===== Data extracts

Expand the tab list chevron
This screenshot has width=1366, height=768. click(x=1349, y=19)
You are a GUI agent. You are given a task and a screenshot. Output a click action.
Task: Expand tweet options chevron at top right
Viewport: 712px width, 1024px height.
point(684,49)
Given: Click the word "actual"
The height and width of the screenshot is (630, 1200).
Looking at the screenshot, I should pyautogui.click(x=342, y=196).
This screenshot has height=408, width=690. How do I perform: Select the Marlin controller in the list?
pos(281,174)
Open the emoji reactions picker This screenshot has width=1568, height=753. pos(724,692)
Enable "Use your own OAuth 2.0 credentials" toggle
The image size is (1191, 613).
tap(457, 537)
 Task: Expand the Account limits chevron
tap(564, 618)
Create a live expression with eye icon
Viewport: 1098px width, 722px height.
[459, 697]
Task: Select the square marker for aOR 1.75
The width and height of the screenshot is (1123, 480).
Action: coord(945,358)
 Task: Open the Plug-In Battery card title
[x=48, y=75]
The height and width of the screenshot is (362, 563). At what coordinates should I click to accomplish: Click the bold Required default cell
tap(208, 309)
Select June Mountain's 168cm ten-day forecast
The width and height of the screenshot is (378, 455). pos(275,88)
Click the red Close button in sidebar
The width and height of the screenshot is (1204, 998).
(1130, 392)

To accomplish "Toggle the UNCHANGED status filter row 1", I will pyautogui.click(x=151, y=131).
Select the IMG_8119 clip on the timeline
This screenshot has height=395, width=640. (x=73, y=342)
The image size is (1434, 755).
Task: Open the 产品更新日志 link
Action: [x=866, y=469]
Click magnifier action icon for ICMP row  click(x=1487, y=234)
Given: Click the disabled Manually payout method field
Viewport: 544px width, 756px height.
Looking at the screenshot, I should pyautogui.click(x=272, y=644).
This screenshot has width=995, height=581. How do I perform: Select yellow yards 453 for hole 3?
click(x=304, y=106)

==========

**Exercise brief:**
Repeat the material exactly. Begin with its first line and end with the line that has "Task: Select the square marker for aOR 1.75".

**Solution for this problem:**
Expand the tab list chevron
This screenshot has width=1366, height=768. click(x=1349, y=19)
You are a GUI agent. You are given a task and a screenshot. Output a click action.
Task: Expand tweet options chevron at top right
Viewport: 712px width, 1024px height.
point(684,49)
Given: Click the word "actual"
The height and width of the screenshot is (630, 1200).
Looking at the screenshot, I should pyautogui.click(x=342, y=196).
This screenshot has height=408, width=690. How do I perform: Select the Marlin controller in the list?
pos(281,174)
Open the emoji reactions picker This screenshot has width=1568, height=753. pos(724,692)
Enable "Use your own OAuth 2.0 credentials" toggle
The image size is (1191, 613).
tap(457, 537)
 Task: Expand the Account limits chevron
tap(564, 618)
Create a live expression with eye icon
Viewport: 1098px width, 722px height.
[459, 697]
Task: Select the square marker for aOR 1.75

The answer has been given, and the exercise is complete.